Origens do Blu-Ray Disc

Desde sempre houve a necessidade de armazenar informação em dispositivos portáteis para guardar ou transmitir informação. Foram surgindo ao longo do tempo diferentes técnicas de armazenamento, desde os “pré-históricos” cartões perfurados do século XVIII com capacidade de 960 bits, passando pelas fitas magnéticas, fitas cassetes, VHS, CDs, DVDs até ao Blu-ray descrito neste artigo, é notável a evolução tanto a nível de armazenamento, de desempenho e dimensões, que foi sendo exigida até aos dias de hoje (ver Ilustração 1).

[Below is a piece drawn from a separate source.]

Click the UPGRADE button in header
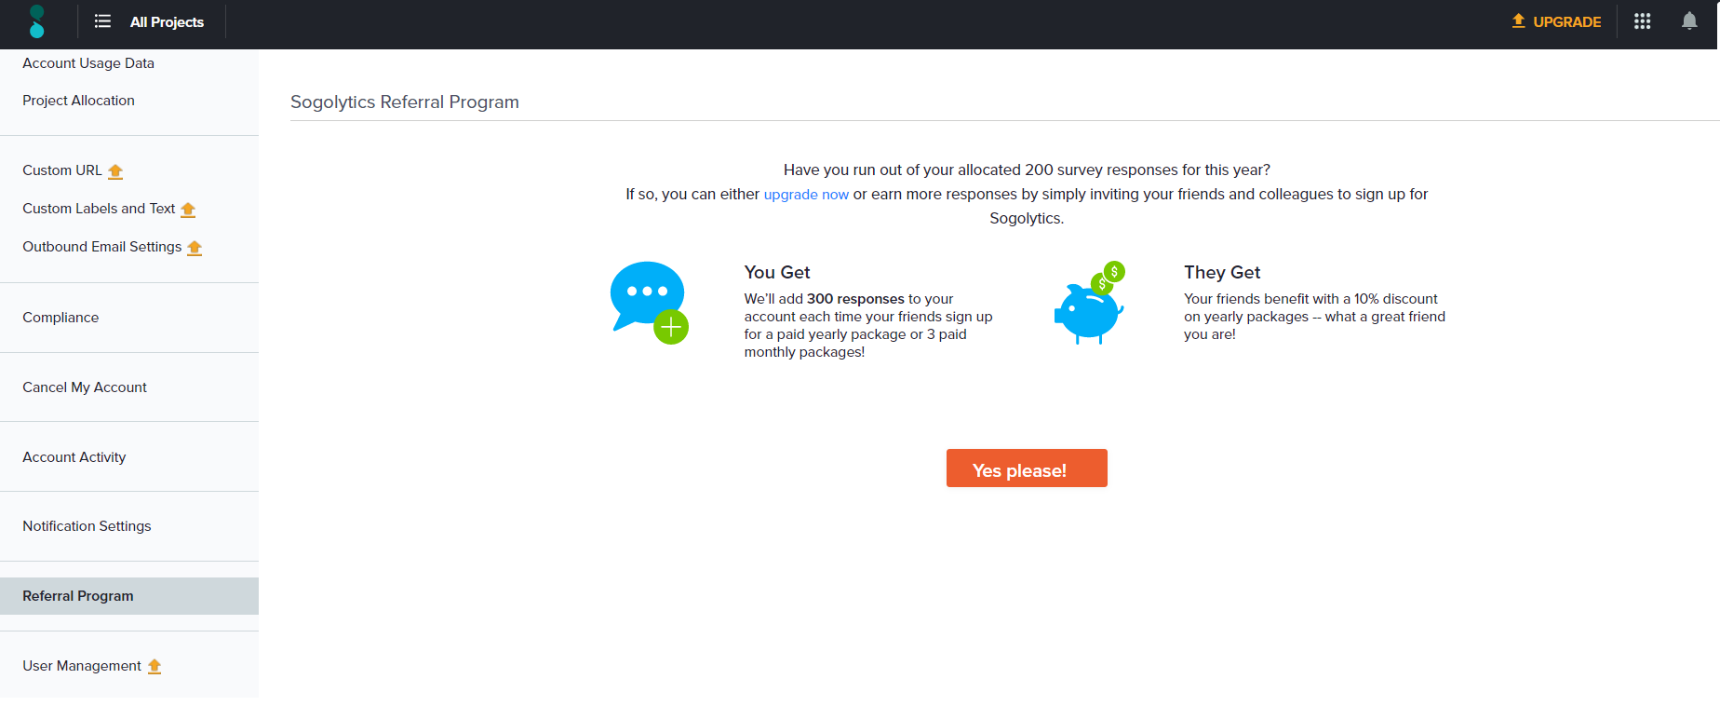Screen dimensions: 1720x706 (x=1556, y=21)

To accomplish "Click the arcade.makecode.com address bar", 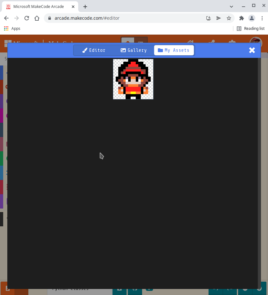I will [95, 18].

A necessidade de uma nova tecnologia surgiu com a criação da TV de alta definição. A capacidade de armazenamento do DVD tornou-se insuficiente para este tipo de aplicação, visto que, a resolução máxima deste é de 720x480 pixels, enquanto que a TV de alta definição trabalha com resoluções como 1920x1080 pixels. Na prática, duas horas de vídeo de alta definição com compactação de dados requerem, em média, 22GB de espaço em disco, sendo que no caso dos DVDs, a capacidade máxima que se consegue atingir é de 17GB. A tecnologia Blu-Ray foi então desenvolvida em Fevereiro de 2002 por um consórcio de empresas como Apple, Dell, Hitachi, HP, JVC, LG, Mitsubishi, Panasonic, Pioneer, Philips, Samsung, Sharp, Sony, TDK e Thomson, com o intuito de ser a sucessora do DVD. O seu nome é derivado da tecnologia subjacente. Esta utiliza um laser ultra-violeta para ler e gravar dados. O nome é, portanto, uma combinação de “Blue” e “Ray”.